Question

I am having a weird behavior. I want to update a single property of a complex type. When I specify properties to be updated with IsModified (some property are to true and some to false) I have nothing updated. If I specify no property of the complex type, every field of the complex property are updated.

public class MyEntity
{
    public MyComplexClass Property1 { get; set; }
}

//... The code below doesn't work, in fact it update nothing
var entityLocal = this.Set<MyEntity>().Local.SingleOrDefault(d => d.Id == entity.Id);
if (entityLocal == null)
{
   entityLocal = this.Set<MyEntity>().Attach(entity);
}
this.ChangeTracker.Entries<MyEntity>().Single(d => d.Entity == entityLocal).State = EntityState.Modified;
this.Entry(entity).Property(s => s.Property1.SubProperty1).IsModified = true;
this.Entry(entity).Property(s => s.Property1.SubProperty2).IsModified = false;//This seam to remove all update of the complex type...?
this.SaveChanges();

This produce :

update [dbo].[MyEntity]
set @p = 0
where (([Id] = @0))

If I do not specify the IsModified to false of the SubProperty2, I have the following in the SQL profiler:

update [dbo].[MyEntity]
set [Property1_SubProperty1] = @0, [Property1_SubProperty2] = null
where (([Id] = @1))

How come when I specify "IsModified" on some property that nothing is updated?

Edit

After several try, I can confirm that if I check with those two lines that it's when 1 property of a complex type is set to IsModified to False that the whole complex type is no updated.

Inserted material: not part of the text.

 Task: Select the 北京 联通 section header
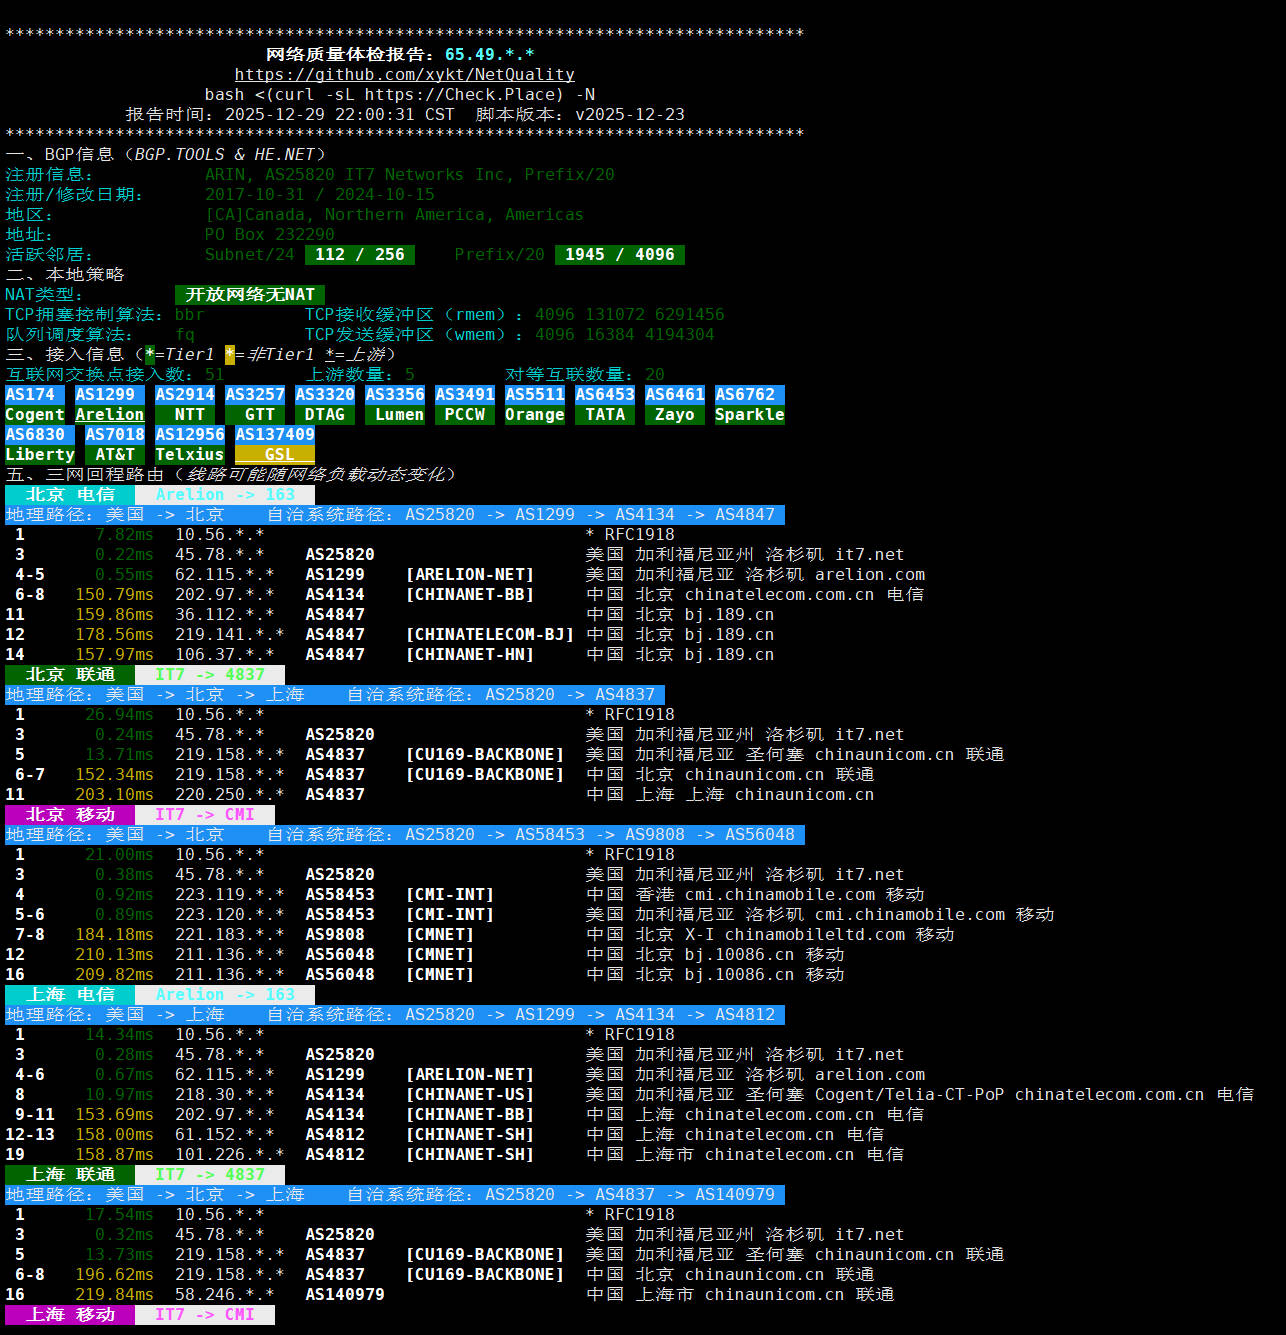click(70, 675)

var entry = DatabaseContext.Entry(entity);
var namesOfChangedProperties = entry.CurrentValues.PropertyNames.Where(p => entry.Property(p).IsModified).ToArray();

If I set to True any property, no problem but when 1 property is set to false (IsModified), the whole SubProperty is not inside the namesOfChangedProperties variable.

Edit 2

I have try to use ComplexProperty with the same result.

this.ChangeTracker.Entries<MyEntity>().Single(d => d.Entity == entityLocal).State = EntityState.Modified;
this.Entry(entity).ComplexProperty(s => s.Property1).Property(d => d.SubProperty1).IsModified = true;
this.Entry(entity).ComplexProperty(s => s.Property1).Property(d => d.SubProperty2).IsModified = false;
this.SaveChanges();
Was it helpful?

Solution

This is a limitation of the way EF does change tracking of complex types. EF doesn't track changes at the property level, but rather only tracks that the whole object is modified or not. This is a limitation that was built in as part of EF1 and has not been removed. On the one hand it would be good to remove this limitation for those people who do want more granular change tracking. However, on the other hand it is often considered best practice to treat complex objects as immutable "value types". For such value types the whole object is always set, which makes more granular change tracking less useful. Also, more granular change tracking is not a very commonly requested feature so it is unlikely that the EF team would work on it soon.